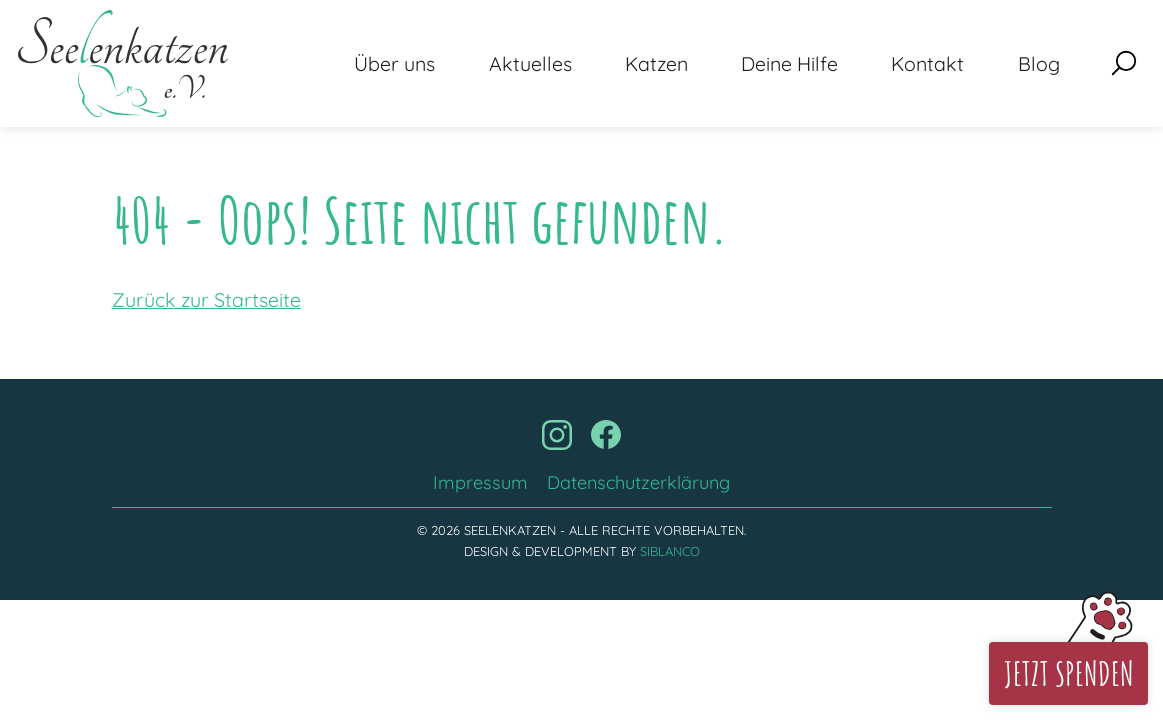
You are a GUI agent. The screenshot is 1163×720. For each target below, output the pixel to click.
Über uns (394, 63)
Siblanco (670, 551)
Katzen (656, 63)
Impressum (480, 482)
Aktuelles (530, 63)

+ + + +

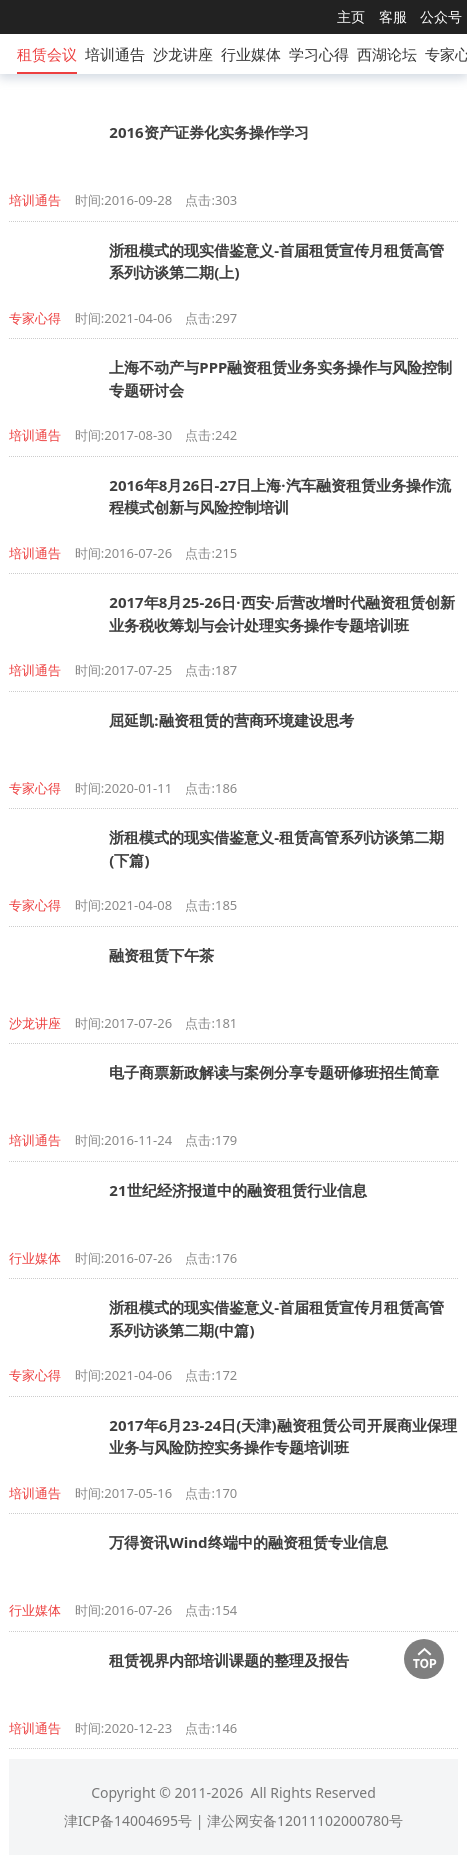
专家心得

+ + + +

> _Task directions_: Show every line of the entries above that contains the word "each". Case counts.

> _Task output_:
You are a GUI agent. The screenshot is 1163×720. For each target below, output the pixel to click.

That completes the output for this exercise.